He stood near her, wordless.
"I’m sorry to put you out like this," she said, rising. They shook hands. Hers was cold and dry. He wanted to give it an extra squeeze but was careful to release at the exact moment that was socially and professionally appropriate.
"It goes with the territory," he answered, as if he were in the habit of running down here on Saturday looking as he felt he did, dizzy and starry-eyed.

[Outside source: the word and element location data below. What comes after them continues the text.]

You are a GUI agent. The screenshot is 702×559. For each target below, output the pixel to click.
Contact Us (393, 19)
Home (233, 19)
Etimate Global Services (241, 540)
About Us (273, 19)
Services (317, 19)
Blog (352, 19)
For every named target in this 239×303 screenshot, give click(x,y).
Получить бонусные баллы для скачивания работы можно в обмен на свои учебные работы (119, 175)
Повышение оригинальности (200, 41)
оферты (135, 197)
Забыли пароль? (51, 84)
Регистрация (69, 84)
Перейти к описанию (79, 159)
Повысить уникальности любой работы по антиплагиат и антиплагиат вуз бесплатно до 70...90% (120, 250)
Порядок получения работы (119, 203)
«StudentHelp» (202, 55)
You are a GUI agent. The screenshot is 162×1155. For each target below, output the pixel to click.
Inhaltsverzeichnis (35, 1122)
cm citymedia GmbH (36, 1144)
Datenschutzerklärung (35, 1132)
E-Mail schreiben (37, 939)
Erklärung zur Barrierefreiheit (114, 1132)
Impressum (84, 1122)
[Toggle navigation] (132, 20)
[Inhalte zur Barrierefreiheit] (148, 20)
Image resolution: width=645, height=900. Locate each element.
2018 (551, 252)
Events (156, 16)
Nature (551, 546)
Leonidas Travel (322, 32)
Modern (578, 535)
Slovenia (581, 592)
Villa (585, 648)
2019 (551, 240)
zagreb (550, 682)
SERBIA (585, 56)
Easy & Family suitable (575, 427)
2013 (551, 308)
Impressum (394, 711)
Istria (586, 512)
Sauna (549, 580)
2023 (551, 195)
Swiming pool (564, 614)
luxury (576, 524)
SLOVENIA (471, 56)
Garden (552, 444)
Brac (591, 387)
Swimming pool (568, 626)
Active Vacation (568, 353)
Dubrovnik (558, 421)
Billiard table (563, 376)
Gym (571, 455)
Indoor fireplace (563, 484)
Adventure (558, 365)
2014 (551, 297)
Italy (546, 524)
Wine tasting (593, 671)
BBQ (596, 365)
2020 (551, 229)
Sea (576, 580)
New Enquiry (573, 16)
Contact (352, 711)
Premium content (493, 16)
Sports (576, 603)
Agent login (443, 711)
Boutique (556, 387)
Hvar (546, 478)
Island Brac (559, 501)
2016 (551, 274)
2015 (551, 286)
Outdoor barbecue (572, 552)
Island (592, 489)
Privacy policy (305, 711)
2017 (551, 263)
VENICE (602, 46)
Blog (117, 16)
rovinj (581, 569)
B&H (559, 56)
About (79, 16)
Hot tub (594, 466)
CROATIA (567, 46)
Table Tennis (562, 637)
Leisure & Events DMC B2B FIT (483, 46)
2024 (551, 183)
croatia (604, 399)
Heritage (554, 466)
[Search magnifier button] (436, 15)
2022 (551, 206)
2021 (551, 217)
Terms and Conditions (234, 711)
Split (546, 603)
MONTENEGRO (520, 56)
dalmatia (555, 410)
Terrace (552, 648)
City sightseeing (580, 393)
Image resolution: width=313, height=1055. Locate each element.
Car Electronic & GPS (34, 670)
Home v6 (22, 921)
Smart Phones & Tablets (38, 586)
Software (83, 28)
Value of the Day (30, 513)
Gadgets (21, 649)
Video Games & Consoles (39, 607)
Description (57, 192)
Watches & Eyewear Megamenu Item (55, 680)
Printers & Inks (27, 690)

They rode the elevator in silence, standing side by side. In his office she chose to sit on the middle cushion of the three-cushion couch, exactly as she had the first time he’d seen her. He picked up his notebook from where he’d left it on his desk and sat opposite her, clicking the switch on the tape recorder. Only rarely did he record a session but he kept a fresh tape in the machine anyway, just in case. He had always recorded Barbara’s sessions, he had been almost obsessive about it, so she expressed neither surprise nor interest at his action.
She watched him, big brown eyes unblinking
behind the then fashionable round glasses that perched on her thin, crooked
nose, "the broken ski-jump" she’d called it once. In front of Wolfe’s sofa
was a long, low coffee table. Two old rocking chairs that had belonged
to his father faced the sofa, angled in from near the ends of the table.
On the opposite wall stood a long, maple table that once was in his grandmother’s
dining room and now served as a desk. Between that table and the sofa stretched
a wall with two big windows looking out over West Street toward an undistinguished
array of office buildings and the constantly heavy traffic on US Route
50. The other wall was lined with books on built-in shelves.
Wolfe sat in one of the rockers. Barbara perched warily
on the sofa, on the very edge of her cushion, sitting up very straight,
knees together, hands on lap, breathing rather quickly for someone who
had not been exercising. Her position and posture had the same effect on
him her voice had had when he first heard it earlier that day—put him back
in time, to the first moment he had seen her in that exact place and in
that same posture, perched on the center cushion like a bird on a wire
ready to fly away at the slightest fright.
He blinked his eyes, returned to the present.
"What happened?" he asked her.
She looked down at her hands, saying nothing.
"Your husband?" Wolfe prompted. "Your son?"
"No," she said, still looking down. "Ralph’s all right. Nothing’s wrong that wasn’t. And Jimmy’s still in prison."
"So…?"
"If I tell you," she began after a pause, "you won’t like me anymore."
Sexual violation he decided. The raped
feel indelibly soiled.
"I more than like you," he told her,
startling himself. He should not have said that!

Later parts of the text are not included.